Boeing removes CEO as chairman amid 737 Max crisis
Board reshuffle follows report saying planemaker failed to fully inform FAA about changes to flight control system
The Boeing chief executive officer, Dennis Muilenburg, has lost his other title as chairman of the planemaker, nearly a year after the first of two crashes of its 737 Max that together killed 346 people.
Boeing announced late on Friday that company directors decided to separate the two jobs and elected one of their own, David L Calhoun, to serve as non-executive chairman.
Earlier on Friday a panel of international aviation regulators issued a report critical of Boeing and the Federal Aviation Administration over how the Max was approved to fly. The group said Boeing failed to adequately inform the FAA about changes to a flight control system that has been implicated in the accidents.
The board has full confidence in Dennis as CEO and believes this division of labour will enable maximum focus on running the business with the board playing an active oversight role, Calhoun said in a Boeing statement.
Muilenburg said in a statement that he supported splitting the CEO and chairman jobs.

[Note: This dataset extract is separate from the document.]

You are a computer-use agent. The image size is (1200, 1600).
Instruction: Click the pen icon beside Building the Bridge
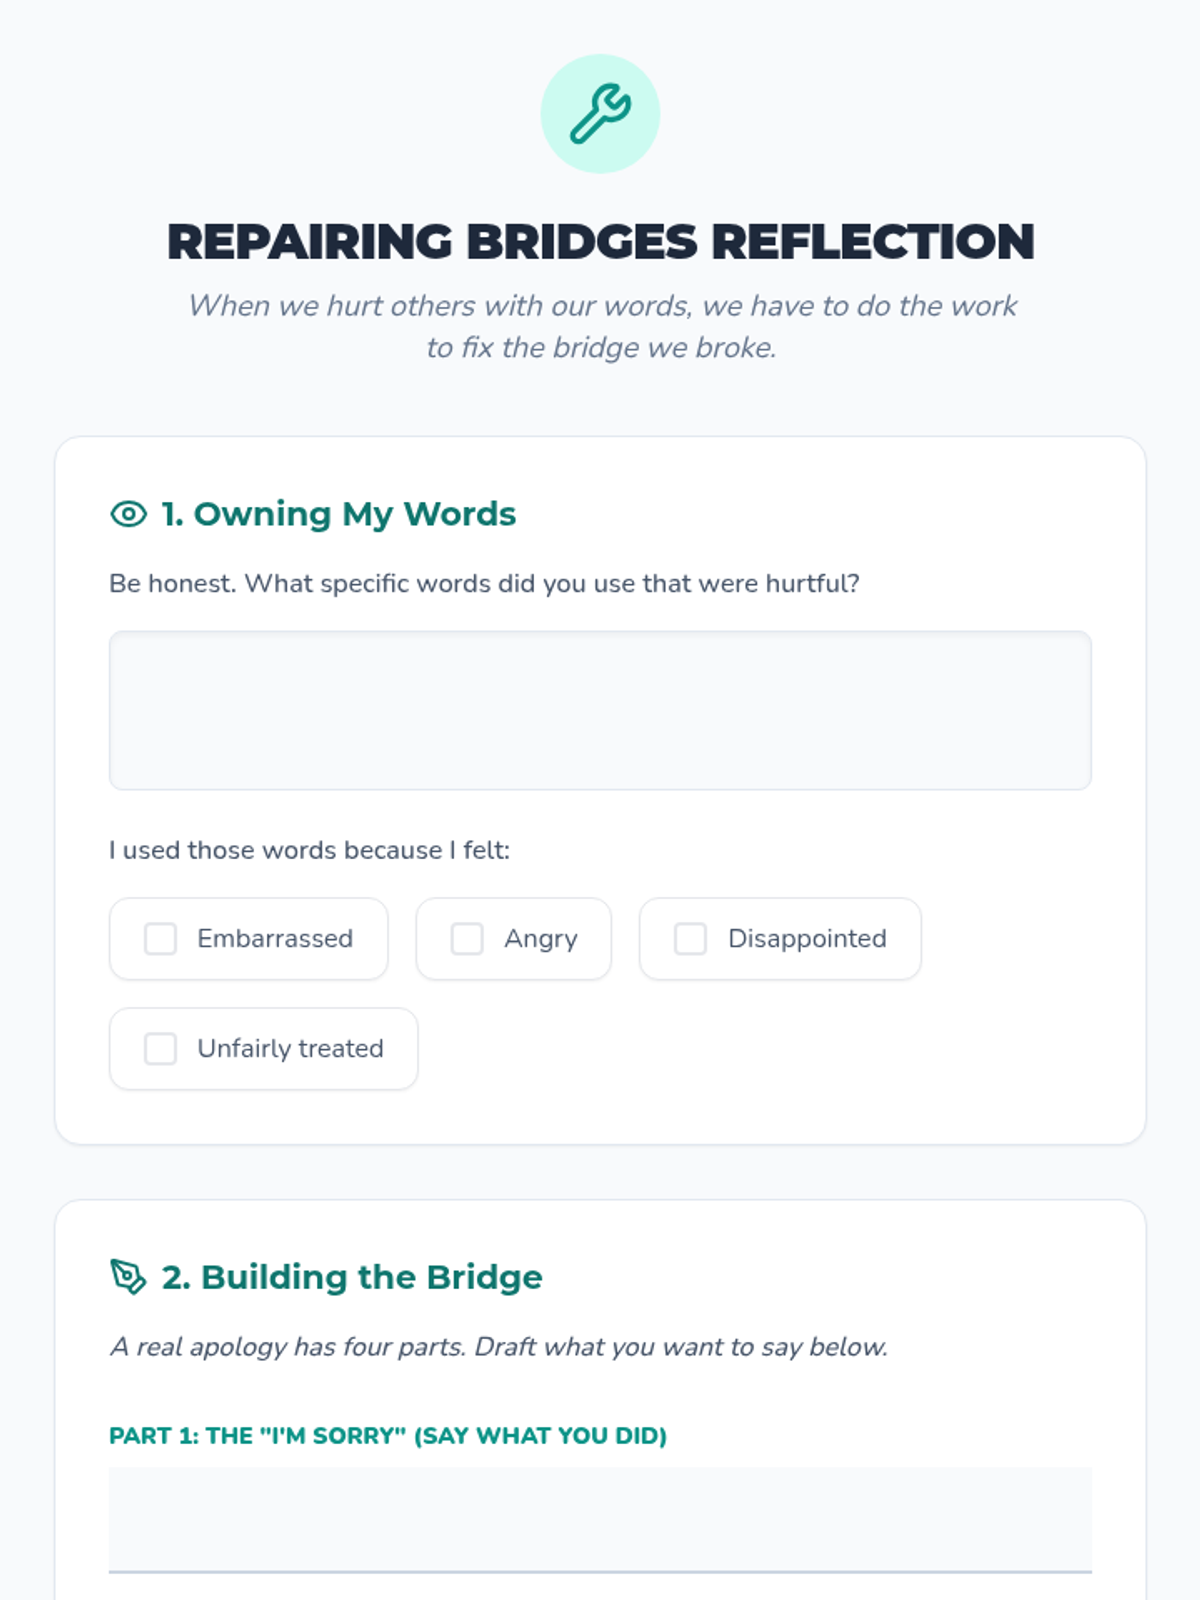tap(128, 1277)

The board had in April opposed a shareholder resolution to split the jobs amid criticism over Boeings response to the accidents. The measure was rejected by a 2-to-1 margin.

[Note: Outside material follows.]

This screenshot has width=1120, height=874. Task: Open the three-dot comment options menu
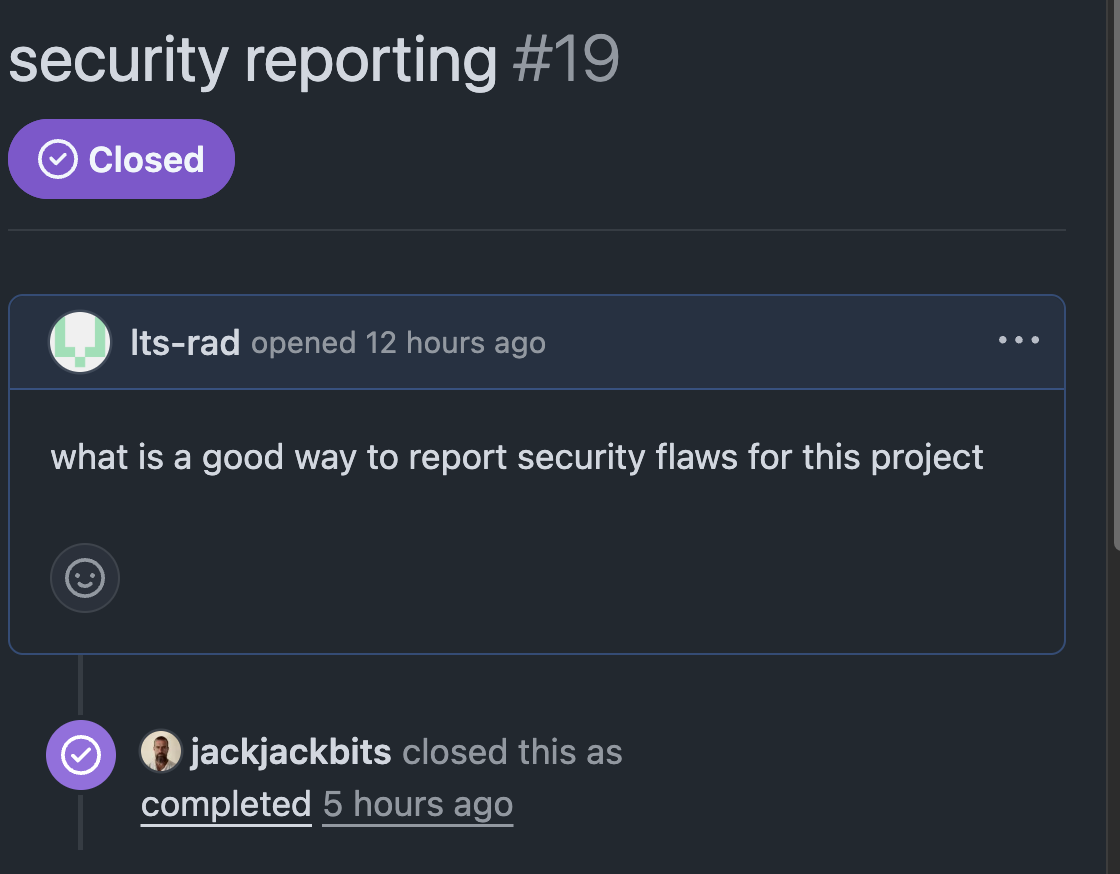pos(1018,341)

The Max was Boeings best-selling plane until being grounded worldwide in March after the crashes in Indonesia and Ethiopia. The company has set aside billions to compensate airlines affected.

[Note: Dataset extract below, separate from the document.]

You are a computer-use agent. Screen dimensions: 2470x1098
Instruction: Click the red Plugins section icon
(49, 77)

The US justice department and Congress are investigating the company, which also faces many lawsuits from families of passengers who died.
Muilenburg is scheduled to testify on 30 October before a House committee looking into the planes certification.
Boeing was initially optimistic that the Max could return to flight months ago but work to fix flight software took longer than expected. In June FAA test pilots discovered another problem in the planes computers, extending the grounding.
Muilenburg said recently that Boeing expected the plane to be back in service by early in the fourth quarter, but the company still hasnt formally submitted its fixes to regulators. US airlines dont expect the plane back until at least January and it could be longer in other countries.